← Blog

Building AI Safety Policies in YAML: A Practical Guide

15 Research Lab
guardrailsdefensetools

Writing AI safety policies in YAML turns abstract safety requirements into concrete, version-controlled, testable rules. Here is how to structure policies for AI agent authorization.

Basic Policy Structure

A policy file defines rules that the policy engine evaluates against every tool call:

version: "1.0"
default_action: deny  # fail-closed

policies:
  - name: "read-operations"
    description: "Allow read-only database queries"
    tools: ["query_database", "search_records"]
    roles: ["analyst", "admin"]
    action: allow
    constraints:
      operation: "SELECT"

The default_action: deny line is critical. Any tool call that does not match an explicit allow rule is denied. This is the fail-closed principle in configuration.

Tool-Level Rules

Define which tools each role can access:

policies:
  - name: "file-read"
    tools: ["read_file"]
    roles: ["analyst", "admin"]
    action: allow

  - name: "file-write"
    tools: ["write_file"]
    roles: ["admin"]
    action: allow
    require_approval: true

Analysts can read files. Only admins can write files, and writes require human approval.

Parameter Constraints

Tool-level access is coarse.
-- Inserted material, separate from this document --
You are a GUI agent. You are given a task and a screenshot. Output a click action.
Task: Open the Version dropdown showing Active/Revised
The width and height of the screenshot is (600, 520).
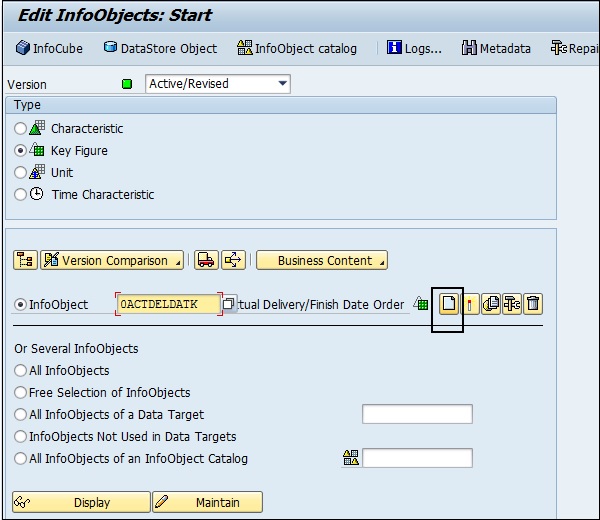[x=282, y=84]
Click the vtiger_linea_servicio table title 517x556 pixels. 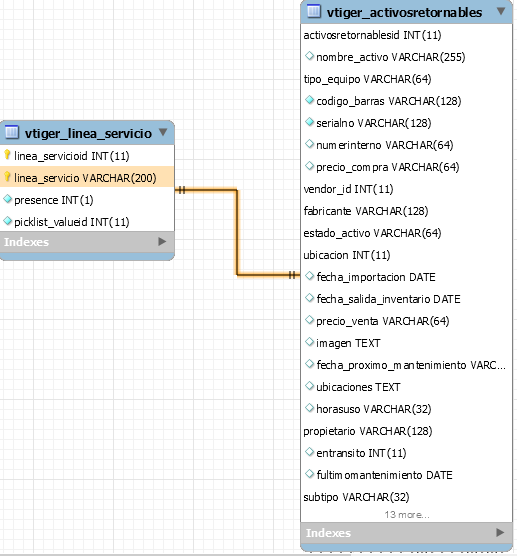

Parameter constraints add precision:

policies:
  - name: "database-query"
    tools: ["query_database"]
    roles: ["analyst"]
    action: allow
    constraints:
      tables:
        allow: ["public.orders", "public.products"]
        deny: ["internal.users", "internal.credentials"]
      operation: "SELECT"
      max_rows: 1000

The analyst can query orders and products but not the users or credentials tables. Queries are limited to SELECT operations returning at most 1000 rows.

Rate Limits

Prevent runaway agents with rate limits:

policies:
  - name: "api-calls"
    tools: ["call_external_api"]
    roles: ["agent"]
    action: allow
    rate_limit:
      max_calls: 50
      window: "1h"
    budget:
      max_cost: 10.00
      currency: "USD"
      window: "24h"

The agent can make at most 50 API calls per hour and spend at most $10 in 24 hours.

Approval Triggers

Define conditions that require human review:

policies:
  - name: "data-export"
    tools: ["export_data"]
    roles: ["analyst", "admin"]
    action: allow
    require_approval:
      when:
        - row_count: { gt: 10000 }
        - format: "csv"
        - destination: { not_in: ["internal-s3-bucket"] }

Exports need approval when they involve more than 10,000 rows, export to CSV, or target an unfamiliar destination.

Environment-Specific Policies

Use separate policy files for different environments:

# production.yaml
default_action: deny
policies:
  - name: "prod-read"
    tools: ["query_database"]
    action: allow
    constraints:
      operation: "SELECT"

# development.yaml
default_action: allow  # More permissive for dev
policies:
  - name: "dev-deny-destructive"
    tools: ["drop_table", "delete_all"]
    action: deny

Production is deny-by-default. Development is allow-by-default with specific dangerous operations blocked.

Testing Policies

Treat policy files like code. Write tests that verify:

  • Expected tool calls are allowed
  • Unexpected tool calls are denied
  • Parameter constraints are enforced
  • Rate limits trigger at the correct thresholds
  • Approval rules fire for the right conditions

Run these tests in CI/CD. Policy regressions (accidentally allowing a previously denied action) should be caught before deployment.

Version control your policies. Code review changes. Maintain a changelog. These are security-critical configuration files.